Он посмотрел на меня таким взглядом, точно ждал, что в ответ на эти слова я ахну от изумления. Не скажу, чтобы я совсем не удивилась, но меньше, чем он рассчитывал. Многие счастливые дети страдают от тайных горестей.

«— Сколько вам тогда было лет?

— Девять. Обратите внимание: девять лет, а на душе такой груз, словно я уже изведал все муки человеческие. Но не подумайте, что я был хилым или угрюмым ребенком. Ничуть не бывало. Наоборот, я был шумным, озорным мальчишкой, зачинщиком самых отчаянных проказ. Причем повсюду — в классе, на улице, дома. Мы с Реми придумали, например, такую воинственную игру: один из нас с карабином и пистонами прятался в засаде в коридоре, а другие игроки — враждебная партия — должны были пробегать через коридор в комнату так быстро, чтобы их не успели подстрелить. Тактика игры состояла в том, чтобы пожертвовать первым игроком, зато второй успевал пробежать, пока стрелок перезаряжал карабин. Реми был любимцем старого полотера, который приходил к нам в дом по четвергам. Когда наступала очередь Реми стоять в засаде, старик тайком передавал ему второй заряженный карабин. Реми „убивал“ нас всех, одного за другим, а мы не догадывались о его уловке — нам и в голову не приходило, что его сообщником может быть взрослый! Так вот, однажды я решил, что попасть в комнату можно прямо из кухни, стоит только перепрыгнуть с одного подоконника на другой, — оба окна выходили во двор под прямым углом друг к другу. Мы жили на шестом этаже, но высоты я не боялся — попытка не пытка; я уже занес было ногу для прыжка, но меня чудом заметил полотер, в последнюю секунду сгреб в охапку и, по всей вероятности, спас меня от смерти… Вот какой я был сорвиголова. В школе перед уроком истории я однажды заложил взрывчатку в замочную скважину шкафа, где хранился скелет „Жозефина“; дверца распахнулась, и скелет с грохотом вылетел оттуда во время урока… Я сам струхнул — у несчастного учителя было больное сердце, и он едва не отправился на тот свет… Я мог бы порассказать вам о множестве других проделок, которым я предавался с упоением. Но, бывало, кончилась игра — и меня словно подменили. Страх и тревога тут как тут. Они снова берут меня в тиски.
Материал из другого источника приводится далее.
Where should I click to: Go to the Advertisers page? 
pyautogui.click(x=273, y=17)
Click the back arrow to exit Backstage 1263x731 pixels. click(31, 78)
— И все из-за плохих отметок?

— Нет, из-за моего вранья».

Он сказал это, почти не замявшись, разве что раза два затянулся трубкой, прежде чем сделал свое признание. Но все-таки я почувствовала какую-то заминку, усилие.

«— Дети вообще любят лгать.

— Само собой. В случае необходимости. В порядке самозащиты. Ну а я (внезапная пауза, негромкое попыхиванье трубкой), я жил и дышал ложью, мучаясь и терзаясь от непрерывной лжи днем и ночью семь лет подряд. Представляете? Семь лет подряд».
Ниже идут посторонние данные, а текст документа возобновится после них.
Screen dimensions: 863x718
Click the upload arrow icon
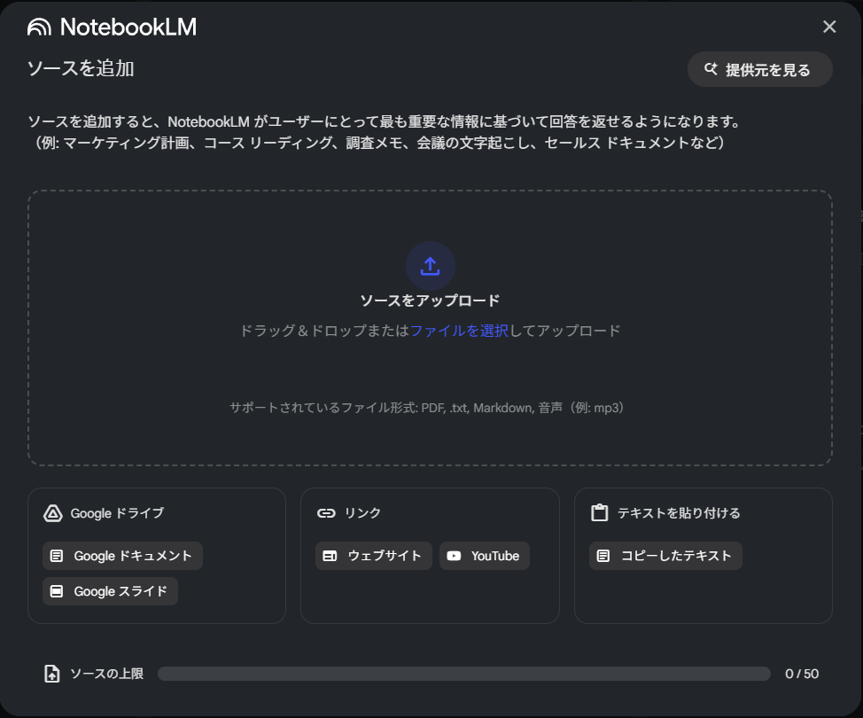click(x=431, y=265)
На этот раз я и в самом деле удивилась. Он прочел это на моем лице. Сам он улыбается, но смотрит мрачновато. Потом вздыхает, как бы иронически подтверждая: «Я не шучу».

«— Семь лет — сами понимаете, для ребенка это целая вечность. Какие адские муки! Чувствуешь себя виноватым, притворяешься, панически боишься, что тебя разоблачат. И меня разоблачали всегда, почти всегда. Но я опять принимался за свое. Неукоснительно. Изо дня в день. Семь лет подряд. Чудовищно, правда?
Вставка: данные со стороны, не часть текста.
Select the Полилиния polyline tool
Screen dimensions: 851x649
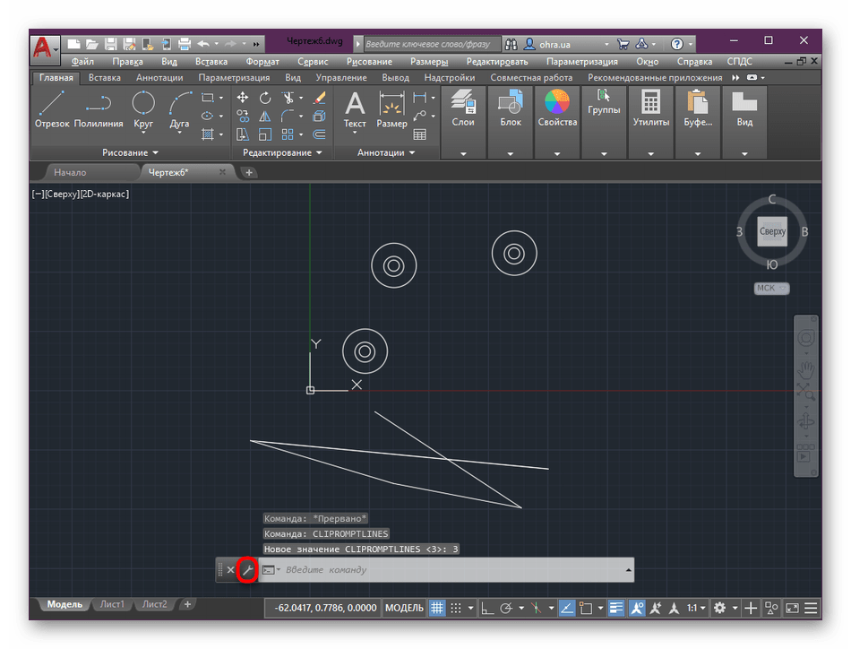click(99, 109)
— Но что же вы все-таки творили?

— Подделывал отметки.

— И это все?

— Все. Но я их подделывал каждый месяц, каждую неделю, в моем дневнике это было видно невооруженным глазом, я заранее знал, что меня выведут на чистую воду, и опять начинал сначала. Мучаясь и дрожа от страха. Подавленный чувством вины. И бременем жизни.

— Что-то я не совсем понимаю.

— Я и сам не понимаю. Думаю, это объяснялось тем, что, на свою беду, я почти три года был первым учеником. В дневнике у меня стояли только десятки и девятки. При первых восьмерках и семерках у меня почва стала уходить из-под ног. Я создал себе какую-то внутреннюю шкалу оценок, по которой семерка или восьмое место в классе уже были позором. О шестерке и говорить нечего. А человек становится рабом символов, которые сам же создает.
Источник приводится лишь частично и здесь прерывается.